**Reading text:**
::::
The Path of True Blessedness

“Blessed are all who fear the Lord, who walk in obedience to Him” (Psalm 128:1). The Bible often speaks about the “fear of the Lord.” That seems odd to us because we often present God as love and loving, someone we want to draw near to, not a being to be feared.

The Bible presents God as awesome, One Who truly inspires awe. As such, the reverence that arises can manifest itself as fear presented with such grandeur. But the psalmist described those who fear the Lord, not as those who feel the emotion of fear, rather they demonstrate their reverence for God by walking in His ways, i.e., obeying Him.

The structure of the verse identifies those who fear God as those walking in His ways. In other words, our obedience to God (i.e., walking in His ways) fulfills the biblical injunction to fear God. It also describes those who fear the Lord, those who walk in His ways as blessed.

The book of Deuteronomy commanded the Israelites, “Fear the Lord your God, serve Him only and take your oaths in His name” (6:13). The structure of this verse, like the above quoted psalm, indicates that we fear God by serving Him. Obedience is how we demonstrate that we fear Him.
::::
**Dataset:**

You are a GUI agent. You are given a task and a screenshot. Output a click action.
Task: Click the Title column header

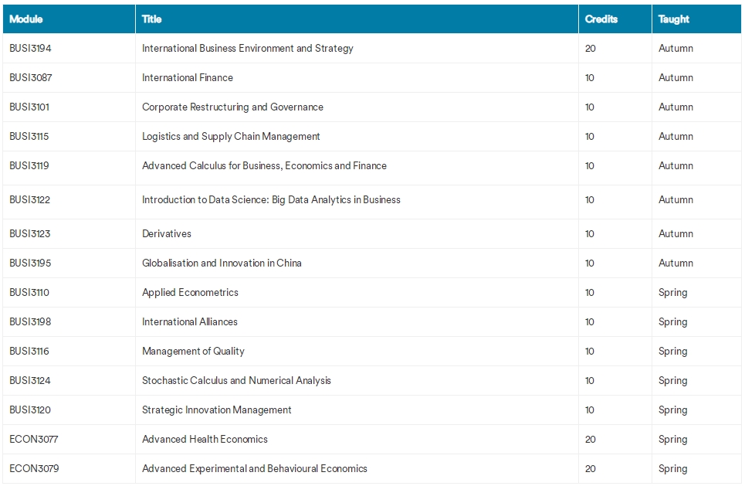click(151, 19)
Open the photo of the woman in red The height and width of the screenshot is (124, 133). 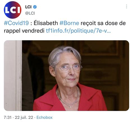pyautogui.click(x=67, y=76)

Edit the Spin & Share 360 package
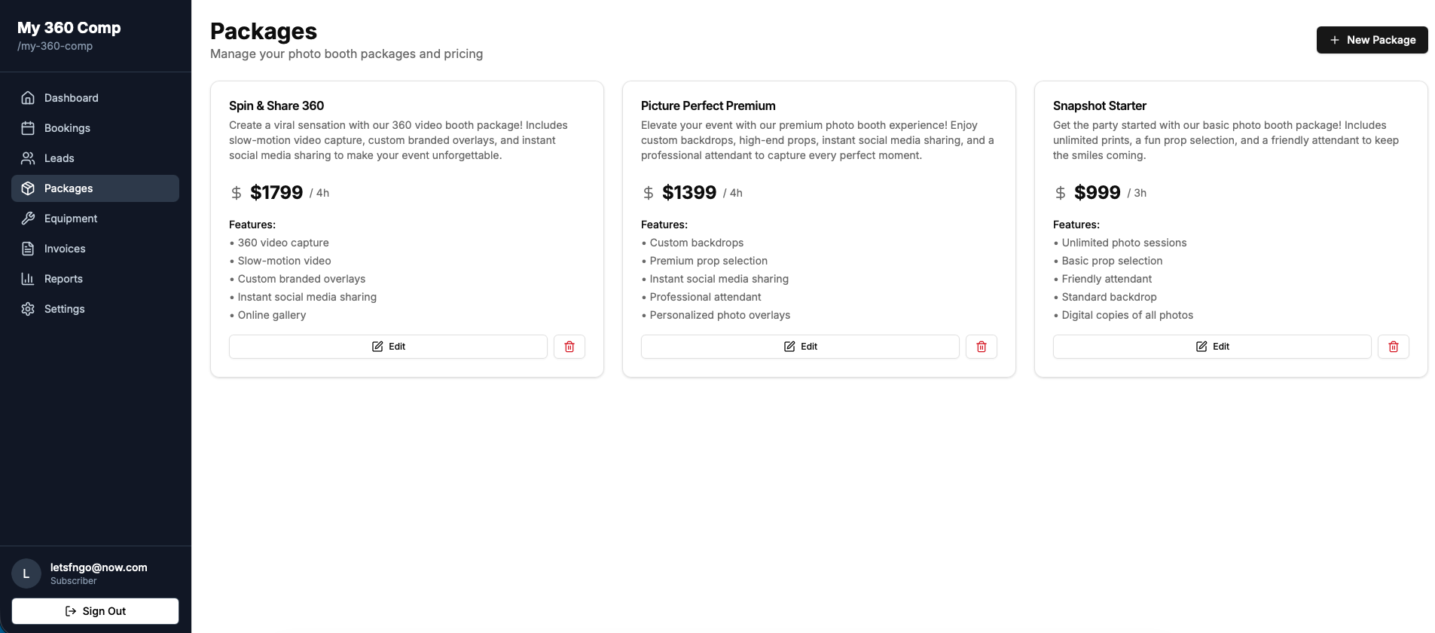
::::
**Exercise requirements:**
[1] Decide whether each statement below agrees with the devotional on true blessedness: (a) the psalmist describes those who fear the Lord as people who feel the emotion of fear; (b) Deuteronomy is quoted telling the Israelites to take their oaths in God's name; (c) those who walk in God's ways are described as blessed. Answer yes or no for each, quoting the words of the devotional that settle it.
[2] Using the devotional on true blessedness, answer each question on its own line:
(a) Which psalm verse opens the devotional?
(b) How does the Bible present God, according to the devotional?
(c) Which chapter and verse of Deuteronomy are cited?

**Answer set:**
[1]
(a) No: "not as those who feel the emotion of fear, rather they demonstrate their reverence for God by walking in His ways"
(b) Yes: "Fear the Lord your God, serve Him only and take your oaths in His name"
(c) Yes: "It also describes those who fear the Lord, those who walk in His ways as blessed."

[2]
(a) Psalm 128:1
(b) As awesome, One Who truly inspires awe
(c) 6:13